Start of EXTRACTED ENTRIES

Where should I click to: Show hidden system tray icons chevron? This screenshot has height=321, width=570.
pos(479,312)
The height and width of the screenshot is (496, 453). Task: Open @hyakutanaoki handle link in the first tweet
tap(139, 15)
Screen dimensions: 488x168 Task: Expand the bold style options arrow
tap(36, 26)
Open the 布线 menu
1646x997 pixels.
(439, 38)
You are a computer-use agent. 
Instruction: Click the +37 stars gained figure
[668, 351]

End of EXTRACTED ENTRIES
Start of EXTRACTED ENTRIES

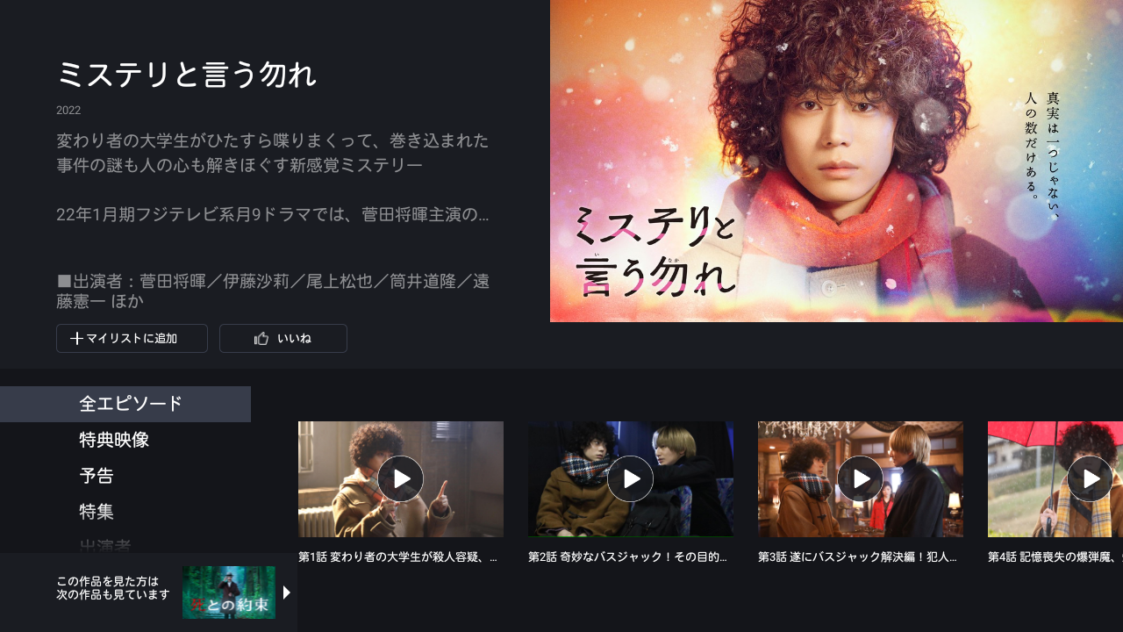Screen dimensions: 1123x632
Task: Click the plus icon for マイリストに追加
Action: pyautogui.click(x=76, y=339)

End of EXTRACTED ENTRIES

Show each line of the records that contains the word "height".

Where should I click to: Show hidden system tray icons chevron? This screenshot has height=321, width=570.
The height and width of the screenshot is (496, 453). Task: Open @hyakutanaoki handle link in the first tweet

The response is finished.